If the defendant never received notice and the notice was imperfect in some way, the inquiry should expand to see if the imperfection was the cause of the failure to the defendant to receive notice.
In summary, Tennessee courts have over a century of case law that has applied the "substantial compliance" test to "mandates" of our Constitution and a variety of statutes. This test should also be applied to allegations of technical violations of TCA Sec. 29-26-121. Lawyers have lots of precedent and policy arguments at their disposal to urge the courts to use the test to reach a sane, fair resolution of these disputes.

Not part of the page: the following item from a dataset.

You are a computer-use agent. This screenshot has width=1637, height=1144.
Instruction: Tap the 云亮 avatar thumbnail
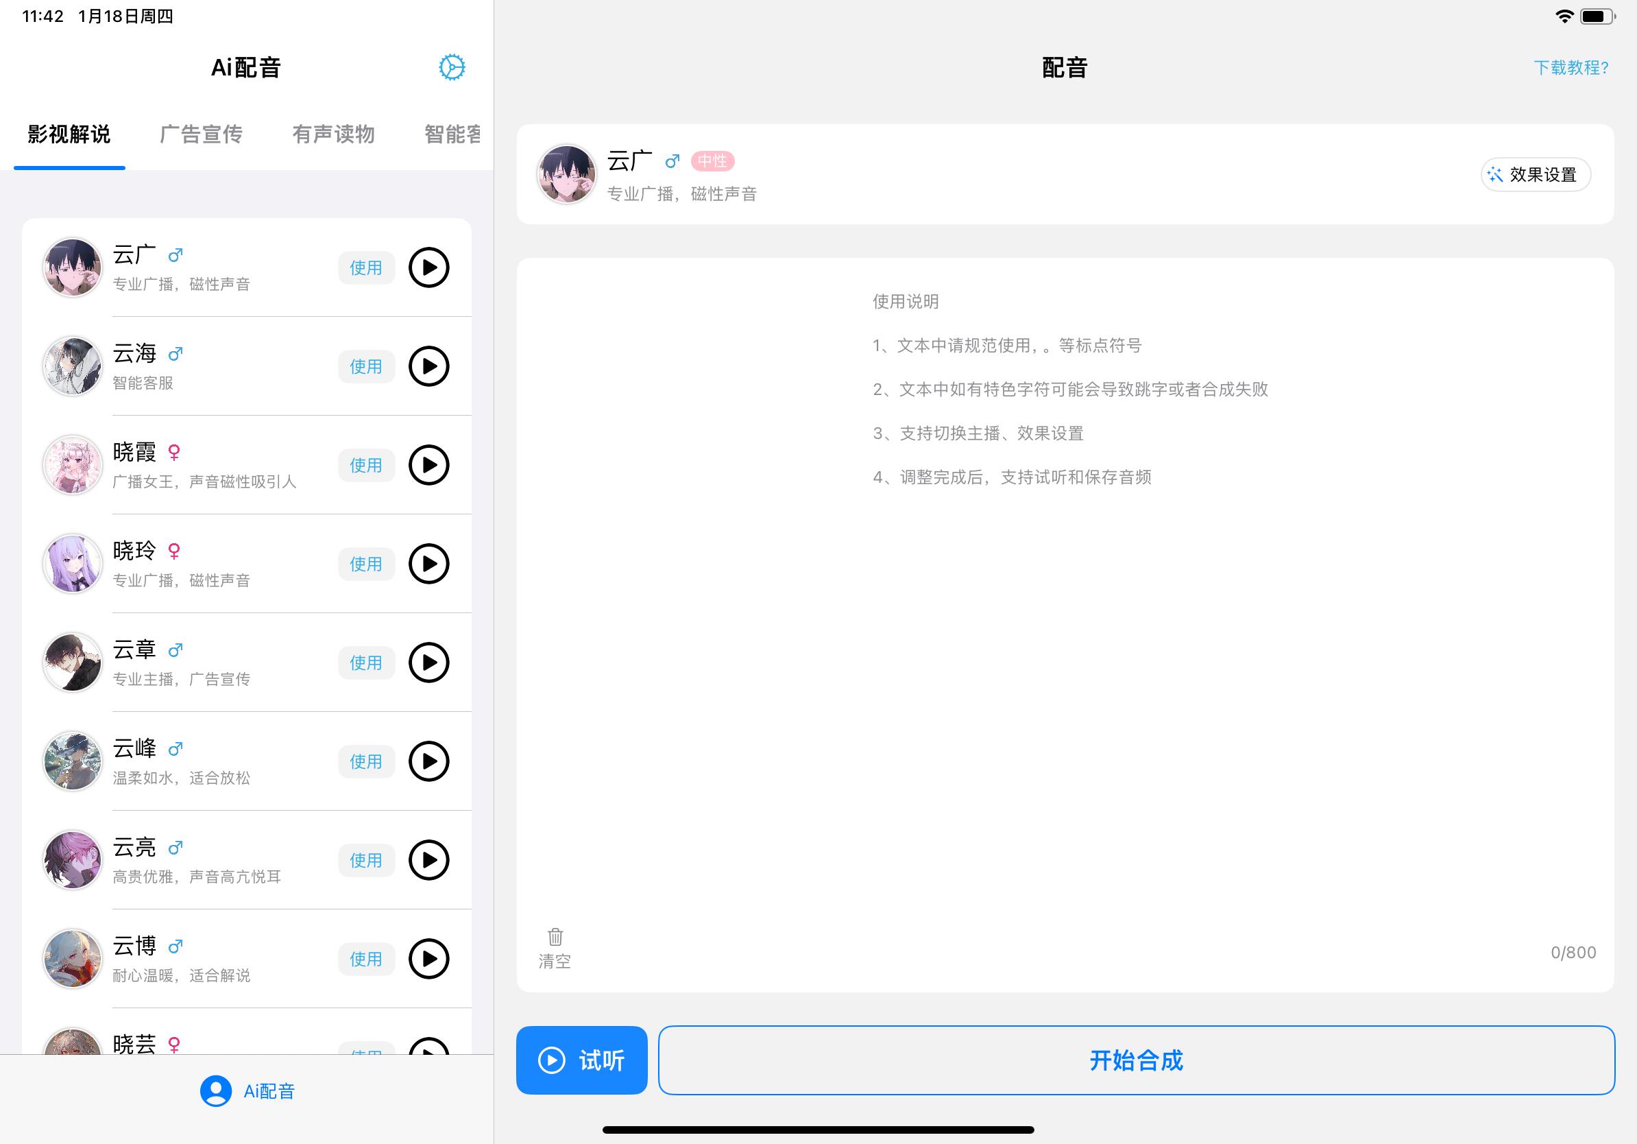pos(72,860)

Addendum: several folks have commented that the "substantial compliance" test will not be adopted by the Tennessee Supreme Court because the test was rejected in Myers v. AMISUB. I disagree. Myers addressed a situation in which the plaintiff did not make an effort to give pre-suit notice or file a certificate of merit as required by the statutes. This post addresses the situation where the plaintiff gave pre-suit notice that was in fact received by the proper defendant but failed to follow the precise dictates of the statute. The Court has yet to rule on this issue as well as the issue of the impact, if any, of the failure to give notice or to strictly comply with the notice statute.
Nor does the language of the statute which allows for non-compliance only after a showing of "extraordinary cause" impact the proposed test. The "extraordinary cause" test applies to the failure to give notice, not the failure to dot every "I" and cross every "t." The essence of the statute is the giving of written notice of a potential claim, and if the defendant has that notice, even if imperfect, the statute has been complied with, especially in the absence of prejudice.